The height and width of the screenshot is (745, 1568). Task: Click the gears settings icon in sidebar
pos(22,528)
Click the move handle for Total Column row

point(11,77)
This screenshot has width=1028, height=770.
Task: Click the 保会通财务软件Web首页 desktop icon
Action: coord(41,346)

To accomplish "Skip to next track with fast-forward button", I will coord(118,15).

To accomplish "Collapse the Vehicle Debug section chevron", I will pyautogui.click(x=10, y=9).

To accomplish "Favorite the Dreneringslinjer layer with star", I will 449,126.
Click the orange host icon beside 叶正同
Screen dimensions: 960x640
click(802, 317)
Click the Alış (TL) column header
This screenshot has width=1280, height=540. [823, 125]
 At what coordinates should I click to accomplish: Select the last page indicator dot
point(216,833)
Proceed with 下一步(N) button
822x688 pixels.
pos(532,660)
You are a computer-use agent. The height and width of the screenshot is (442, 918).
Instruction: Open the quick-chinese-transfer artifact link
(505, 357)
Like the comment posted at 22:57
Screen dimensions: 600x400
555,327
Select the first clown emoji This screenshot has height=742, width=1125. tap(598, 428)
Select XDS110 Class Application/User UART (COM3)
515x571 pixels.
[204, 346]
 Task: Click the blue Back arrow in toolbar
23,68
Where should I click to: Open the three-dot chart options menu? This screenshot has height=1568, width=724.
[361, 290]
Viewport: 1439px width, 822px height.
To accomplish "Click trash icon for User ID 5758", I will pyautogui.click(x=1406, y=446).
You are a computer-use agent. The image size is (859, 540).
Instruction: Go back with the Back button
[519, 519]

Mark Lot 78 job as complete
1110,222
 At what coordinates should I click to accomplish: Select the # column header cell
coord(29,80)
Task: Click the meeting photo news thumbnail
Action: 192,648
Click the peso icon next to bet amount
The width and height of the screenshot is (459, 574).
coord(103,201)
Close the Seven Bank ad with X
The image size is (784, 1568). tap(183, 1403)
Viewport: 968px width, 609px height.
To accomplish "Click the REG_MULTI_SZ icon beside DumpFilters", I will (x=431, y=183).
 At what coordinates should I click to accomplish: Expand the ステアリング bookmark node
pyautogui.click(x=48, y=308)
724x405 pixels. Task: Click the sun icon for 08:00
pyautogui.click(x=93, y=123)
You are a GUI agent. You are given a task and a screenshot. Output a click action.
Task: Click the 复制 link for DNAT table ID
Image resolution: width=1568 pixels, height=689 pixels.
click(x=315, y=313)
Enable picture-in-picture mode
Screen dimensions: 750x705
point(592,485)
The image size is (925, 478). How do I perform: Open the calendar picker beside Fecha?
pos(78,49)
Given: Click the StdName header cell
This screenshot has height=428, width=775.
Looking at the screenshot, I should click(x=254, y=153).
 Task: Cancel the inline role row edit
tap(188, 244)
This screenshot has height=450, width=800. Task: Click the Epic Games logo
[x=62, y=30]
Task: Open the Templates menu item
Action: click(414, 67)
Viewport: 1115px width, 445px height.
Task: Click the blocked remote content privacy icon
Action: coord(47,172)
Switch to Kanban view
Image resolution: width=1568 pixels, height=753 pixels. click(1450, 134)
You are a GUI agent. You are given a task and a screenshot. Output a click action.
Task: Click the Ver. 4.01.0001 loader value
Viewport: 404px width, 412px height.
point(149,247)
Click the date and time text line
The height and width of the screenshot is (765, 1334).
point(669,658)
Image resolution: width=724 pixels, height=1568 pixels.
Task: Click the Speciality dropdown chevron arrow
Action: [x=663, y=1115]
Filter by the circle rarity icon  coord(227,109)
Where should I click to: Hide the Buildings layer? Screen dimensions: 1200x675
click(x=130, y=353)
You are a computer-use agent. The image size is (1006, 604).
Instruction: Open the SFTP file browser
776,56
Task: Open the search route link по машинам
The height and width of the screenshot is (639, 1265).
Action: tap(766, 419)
—————
*DIRECTIONS FOR THIS TASK*:
Search the data for the string "agent". List each line that has it.

*ANSWER SPACE*:
You are a computer-use agent. The height and width of the screenshot is (442, 918).
You are a computer-use agent. The image size is (859, 540).
You are a GUI agent. You are given a task and a screenshot. Output a click action.
You are a GUI agent. You are given a task and a screenshot. Output a click action.
You are a computer-use agent. The image size is (1006, 604).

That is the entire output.